WHAT TO WORK ON.
What you copy should be the lines from the one with "865x607 pixels. Task: Click" through the end of the entries, word for word. Omit the pictures.
──────── RECORDED INFORMATION
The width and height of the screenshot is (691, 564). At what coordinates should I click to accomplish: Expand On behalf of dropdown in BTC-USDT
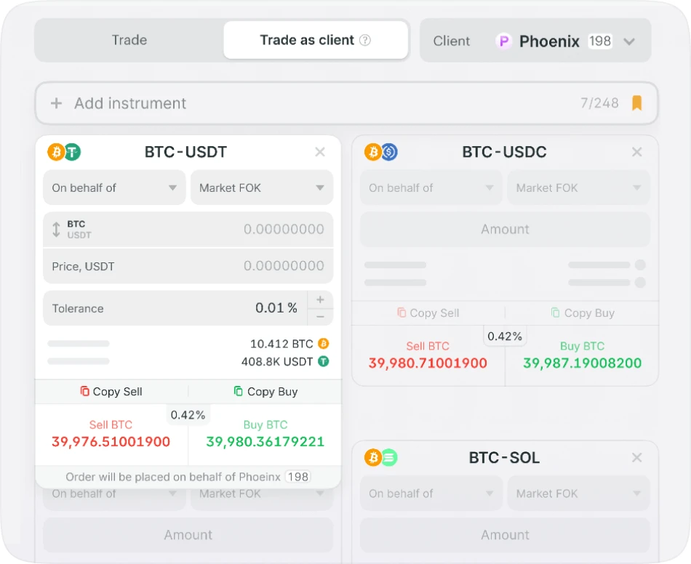[x=114, y=188]
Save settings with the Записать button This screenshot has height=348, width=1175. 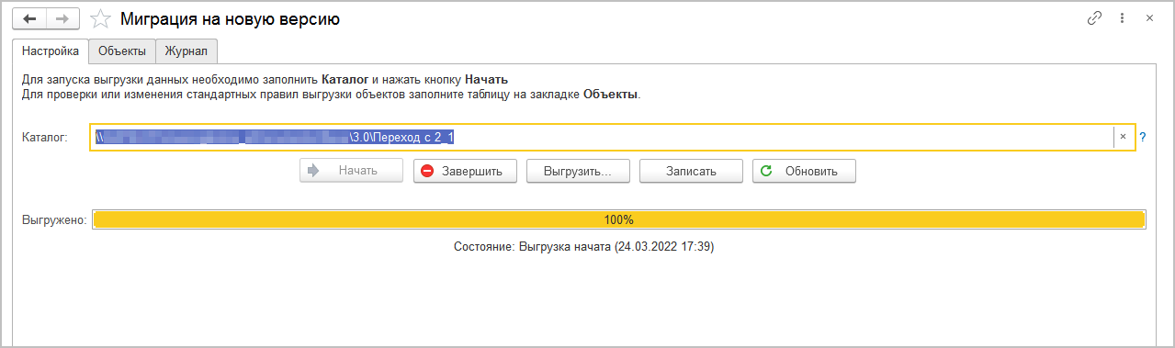pyautogui.click(x=691, y=171)
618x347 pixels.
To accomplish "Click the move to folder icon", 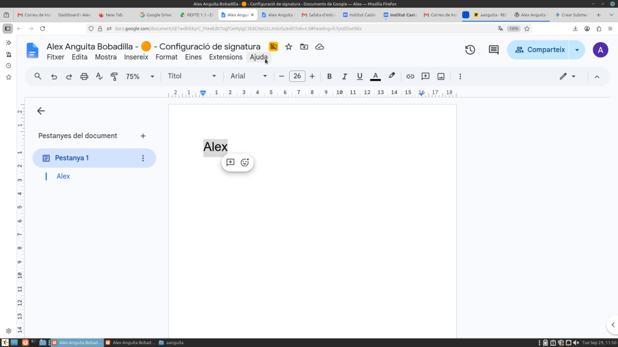I will click(304, 47).
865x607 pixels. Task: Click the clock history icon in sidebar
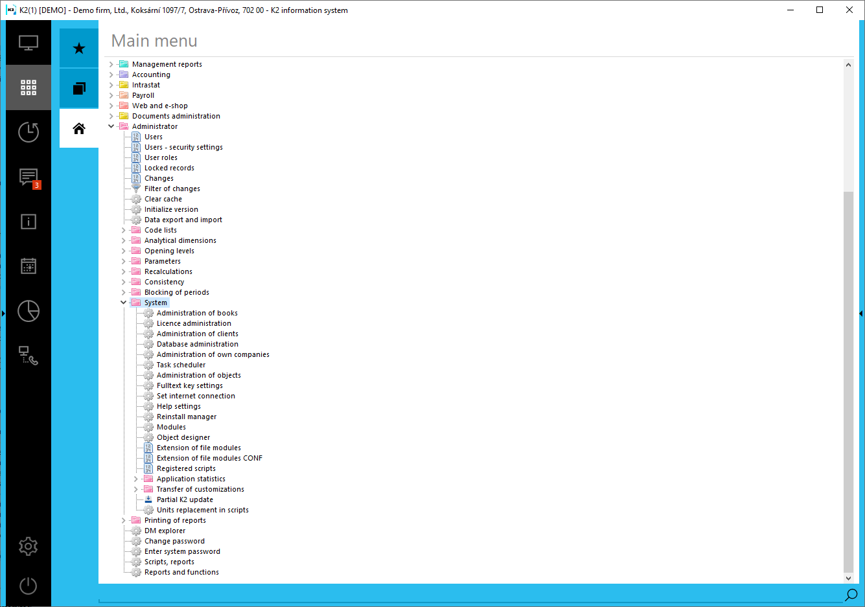coord(28,132)
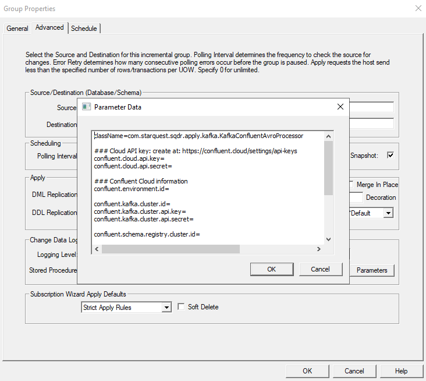Switch to the Schedule tab
Screen dimensions: 426x381
(x=84, y=29)
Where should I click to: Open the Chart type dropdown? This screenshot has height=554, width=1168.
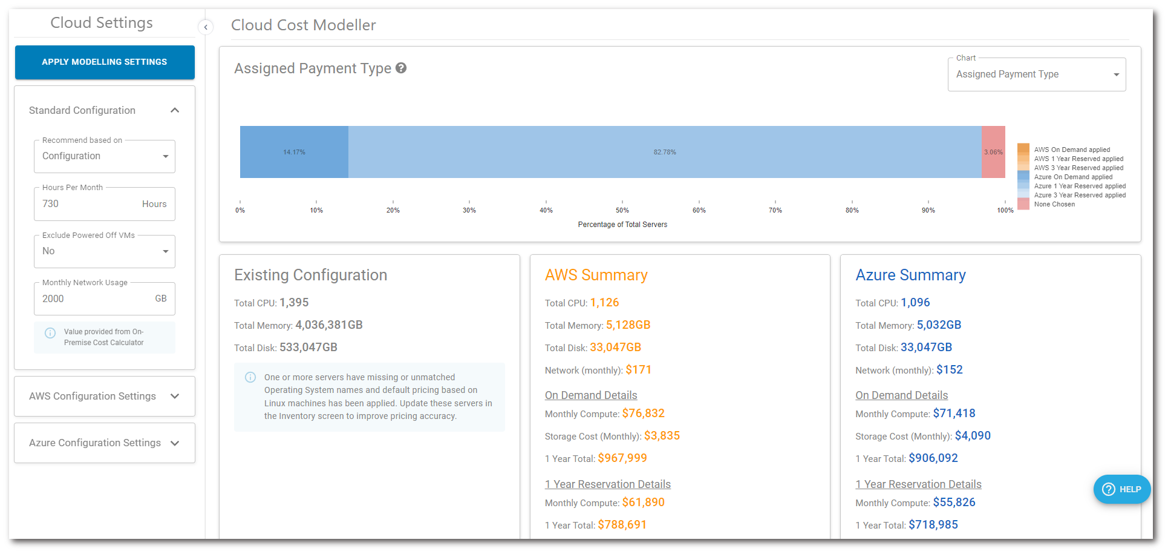1036,74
────────────────
EXERCISE RESPONSE.
865x607 pixels. Task: Click the clock history icon in sidebar
coord(28,132)
Switch to the Schedule tab
Screen dimensions: 426x381
(x=84, y=29)
Where should I click to: Open the Chart type dropdown? This screenshot has height=554, width=1168.
1036,74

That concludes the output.